Я покачал головой, глаза не отрывали взгляд от проема.

– У нас несколько разные системы знаков. У вас, как у муравьев, знаковая система неизмеримо богаче, я смиряюсь. Возможно, вы еще умеете переговариваться, как те же муравьи, феромонами, танцами и тактильными…

– Умеем, – подтвердила она оживленно. – Я могу обучить этому языку…

Зов был силен, я чувствовал в ушах звон, а в глазах начало темнеть от оттока крови, зато в нижней части потяжелело, словно я сидел в ванне с горячей водой.

– Рано…

– Дорогой, – проворковала она, – убери пистолет… Я понимаю, это так мужественно, когда с пистолетом, некоторым самцам это добавляет, усиливает, повышает…

Я обернулся, труп уже начал шевелиться, приподнялся на локте, ранка на лбу затянулась, оба глаза смотрят с нечеловеческой злобой. Я выстрелил дважды, босс вздрогнул и распластался снова. На этот раз руки разбросал, будто решил тренироваться, как будет выглядеть на кресте.

Торкесса прошептала с глубоким уважением:

– Так ты…

– Ага, – ответил я и сунул пистолет за пояс.

Мы прошли несколько шагов к лестнице, что ведет вниз, я подобрал автомат, проверил диск. Торкесса спросила с недоумением и боязливостью:

– Ожидаешь внизу… кого-то еще?

– Да, – ответил я, – но только не внизу.

Круто развернувшись, выпустил длинную очередь в набегающего в продырявленном плаще босса. Шляпу уже потерял, на квадратной голове блестели две крохотные клеммы, лицо позеленело и вытянулось, а рук уже шесть, если не восемь… Пули остановили, закачался, куски раскаленного металла рвали его тело, потекла кровь, уже не красная, а ядовито-зеленая, куски плоти шлепались на пол, дымились и быстро испарялись, как сухой лед.

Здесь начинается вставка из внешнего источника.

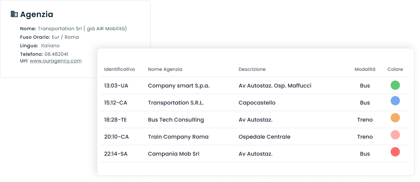Click the Nome Agenzia column header
Screen dimensions: 420x182
tap(165, 69)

Автомат поперхнулся, я отшвырнул, выхватил пистолет и снова всадил по пуле в глазные впадины. Монстр упал навзничь. Я стоял над ним с пистолетом в вытянутой руке, торкесса шумно дрожала сзади. Вокруг монстра возникла дымка, я ощутил холод, словно испарялась лужа жидкого кислорода, тело монстра задрожало, начало истаивать, через пару минут остался только скелет, но и тот, как сосулька на горячей плите, исчез, превратился в пар.

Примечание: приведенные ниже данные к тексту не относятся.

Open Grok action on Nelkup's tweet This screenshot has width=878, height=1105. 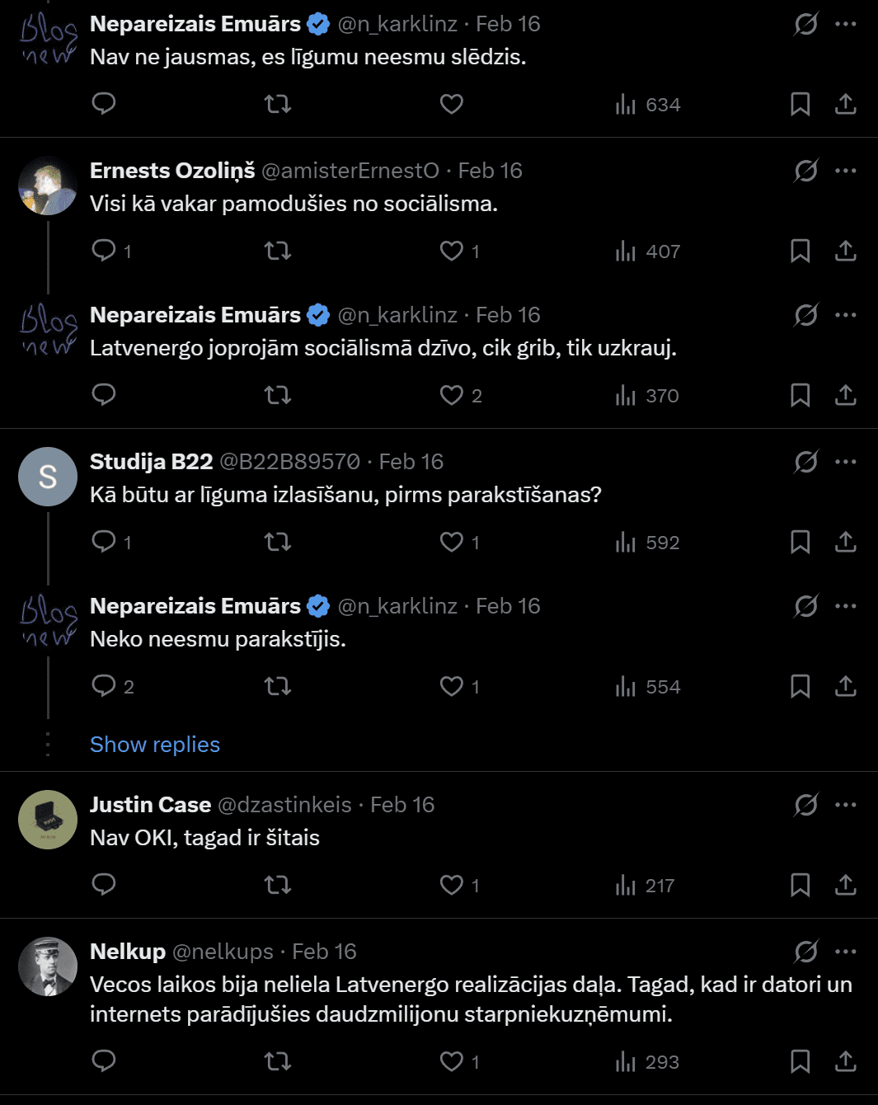pos(805,952)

Торкесса вздрагивала, зубы стучали, а глаза стали размером с блюдца.

– Как он… как он мог…

Я сказал задумчиво:

– Есть вещи и куда более странные, чем это оживление из мертвых…

– Что?

– Как он ухитрился из шестизарядного магнума выстрелить восемь раз подряд?

Мы молча уставились друг на друга. Либо магнумы начали выпускать в новой модификации, что немыслимо… немыслима не новая модификация, а что мы не знали о таком, либо наш противник обладал какими-то неведомыми способностями.

Я внимательно осмотрел пистолет, волосы зашевелились на загривке. Торкесса спросила пугливым шепотом:

– Что?

Я выдернул пустую обойму, молча показал. Она посчитала, шевеля губами и показывая розовым, как конфетка, пальчиком: в самом деле, поместились бы восемь патронов. А девятый в стволе!

– Это, – прошептала она, – неземное оружие!

– Черт…

– Оно сделано не на этой планете!

– Но как же тогда?

Снова мы уставились друг на друга. Наконец я сказал тупо:

– Если это неземное оружие… тогда это… тогда его использовали неземляне? А раз неземляне, то… инопланетяне?

Она покачала головой, в глазах дикий ужас.

– Но это же… это немыслимо!

– Почему?

Она прошептала еще тише:

– По всеобщему закону… по договоренности… все высокотехничные цивилизации, попадая на планеты с более низким уровнем технологии, могут использовать только то оружие и те средства, что имеются там.

Я кивнул понимающе:

– Понятно, почему никаких бластеров и световых мечей… Но какой-то хитрец сумел замаскировать свою технологию под простой пистолет! Есть и среди вас не полные идиоты. Сам бы так сделал, нет ничего слаще, чем нарушить закон! Никакой оргазм не сравнится.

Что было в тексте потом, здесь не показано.